Once the line holding "Task: Click the MAGA icon in Liquidité card" is found in the entries below, restate it and each line after it word for word, with no pictures.

--- Input Enclosed Below ---

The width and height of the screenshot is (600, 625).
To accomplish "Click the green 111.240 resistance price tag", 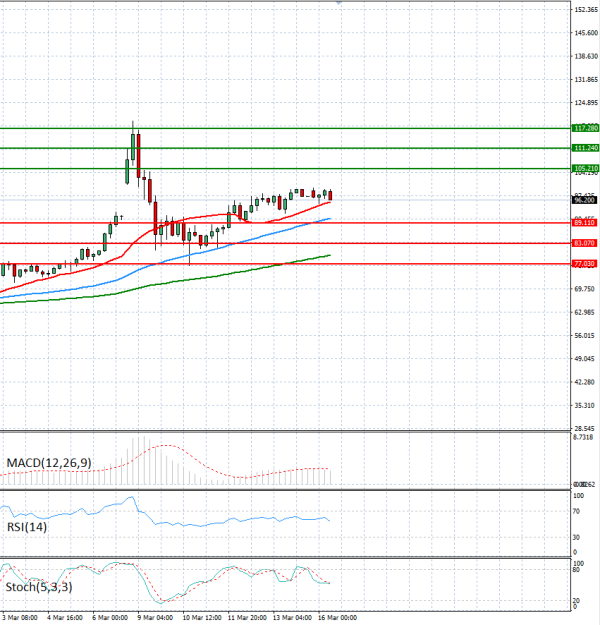I will (x=585, y=148).
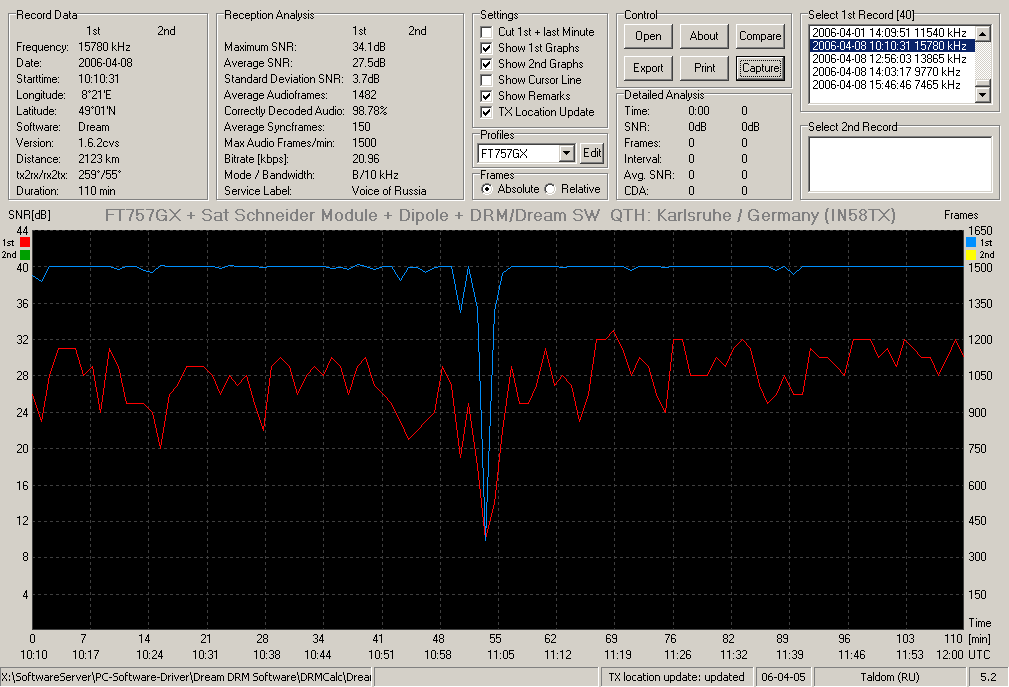
Task: Click the blue 1st Frames legend swatch
Action: pos(971,243)
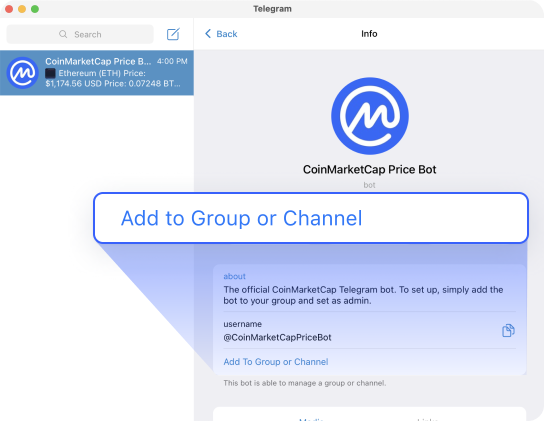Click the Add To Group or Channel link
Image resolution: width=544 pixels, height=421 pixels.
276,362
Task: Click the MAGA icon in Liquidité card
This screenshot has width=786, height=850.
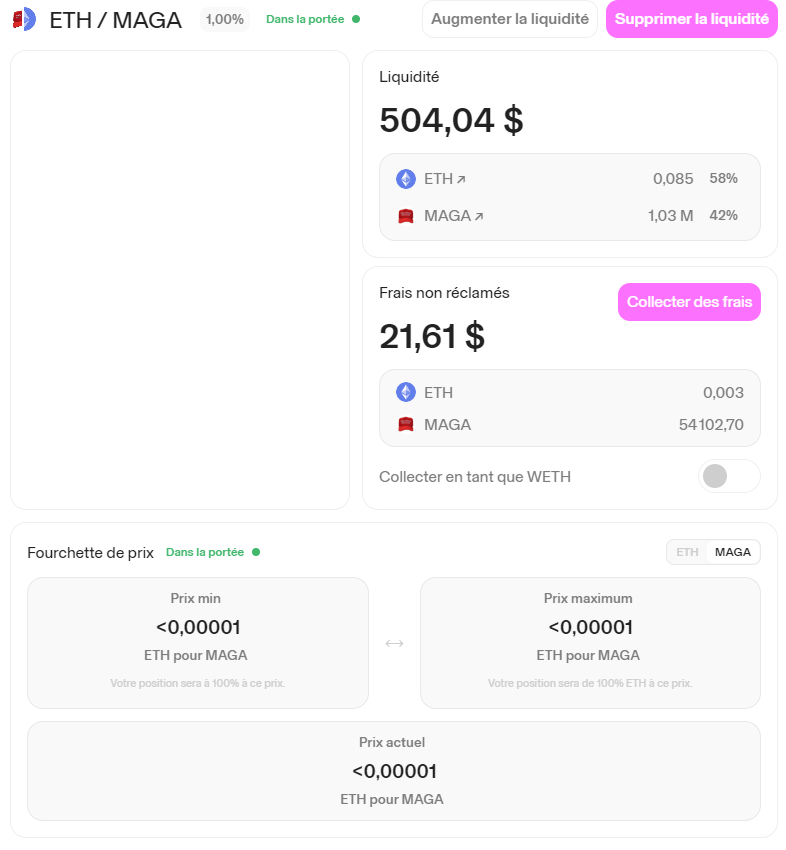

--- End of Enclosed Input ---

Response for this exercise
Task: Click the MAGA icon in Liquidité card
This screenshot has width=786, height=850.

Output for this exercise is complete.